**INSTRUCTIONS FOR THE TASK**: Locate every line in the items below that contains the word "width", and copy each of those lines.

== DATA FOR THE TASK

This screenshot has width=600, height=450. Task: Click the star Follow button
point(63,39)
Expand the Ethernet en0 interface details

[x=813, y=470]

====
== DATA FOR THE TASK

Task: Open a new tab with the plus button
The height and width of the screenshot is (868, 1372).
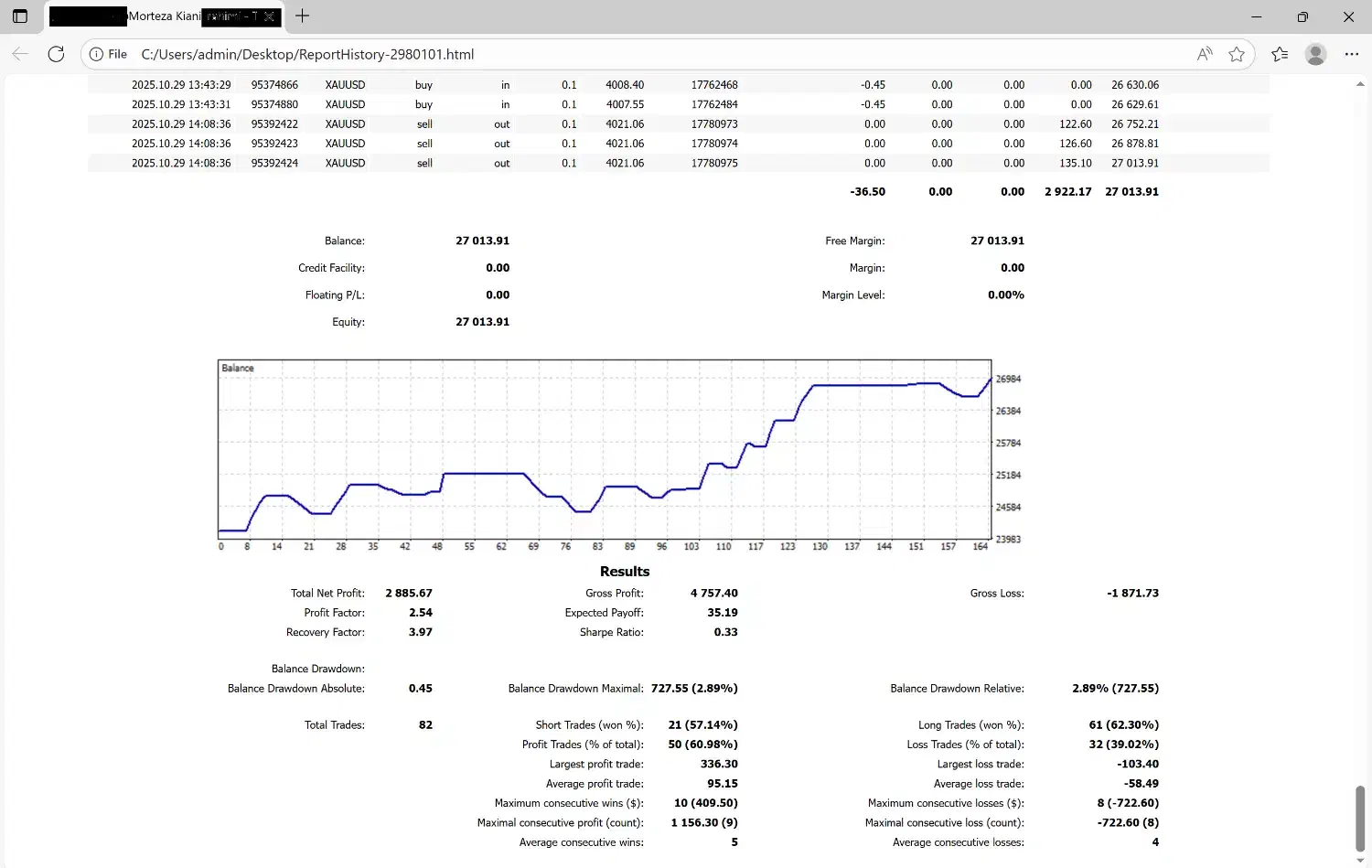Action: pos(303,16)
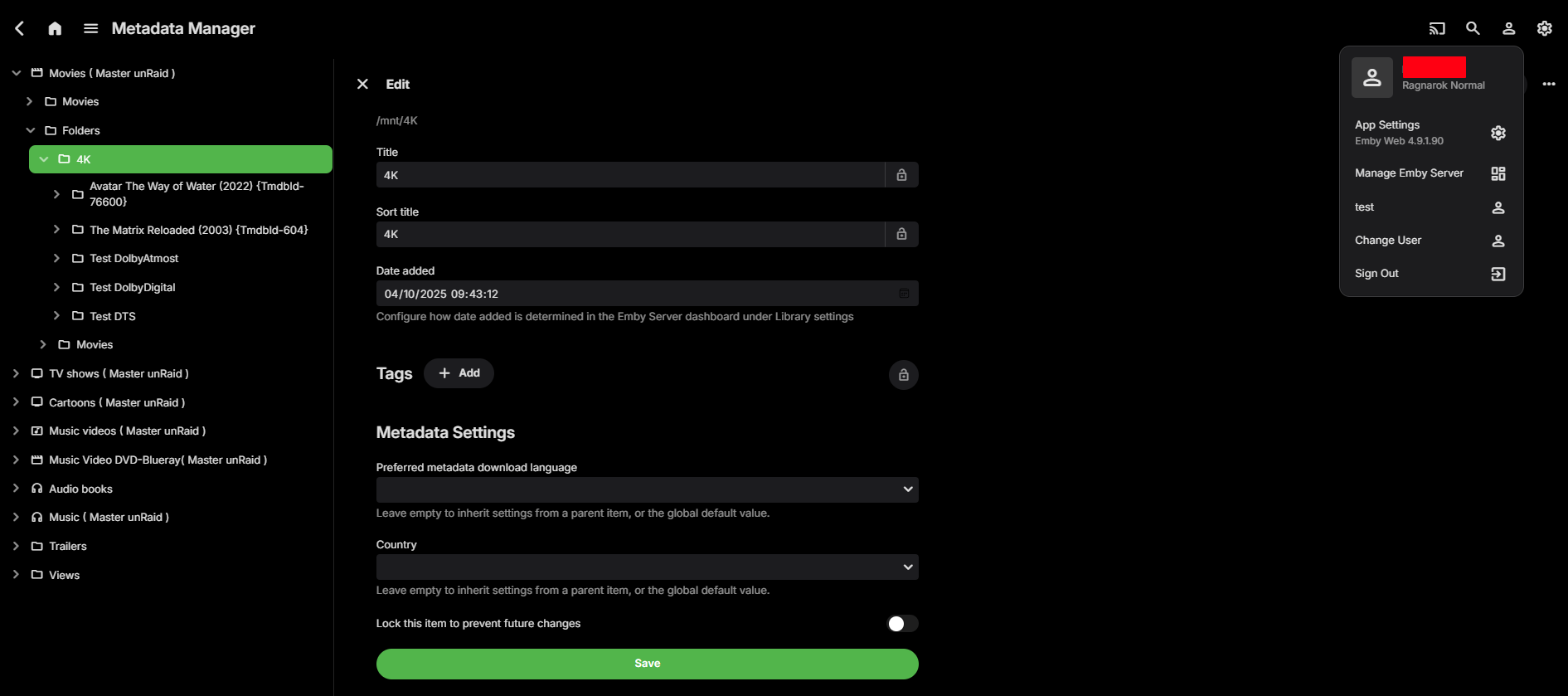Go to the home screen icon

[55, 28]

====

**WORKED ANSWER**:
This screenshot has width=600, height=450. Task: Click the star Follow button
The height and width of the screenshot is (868, 1372).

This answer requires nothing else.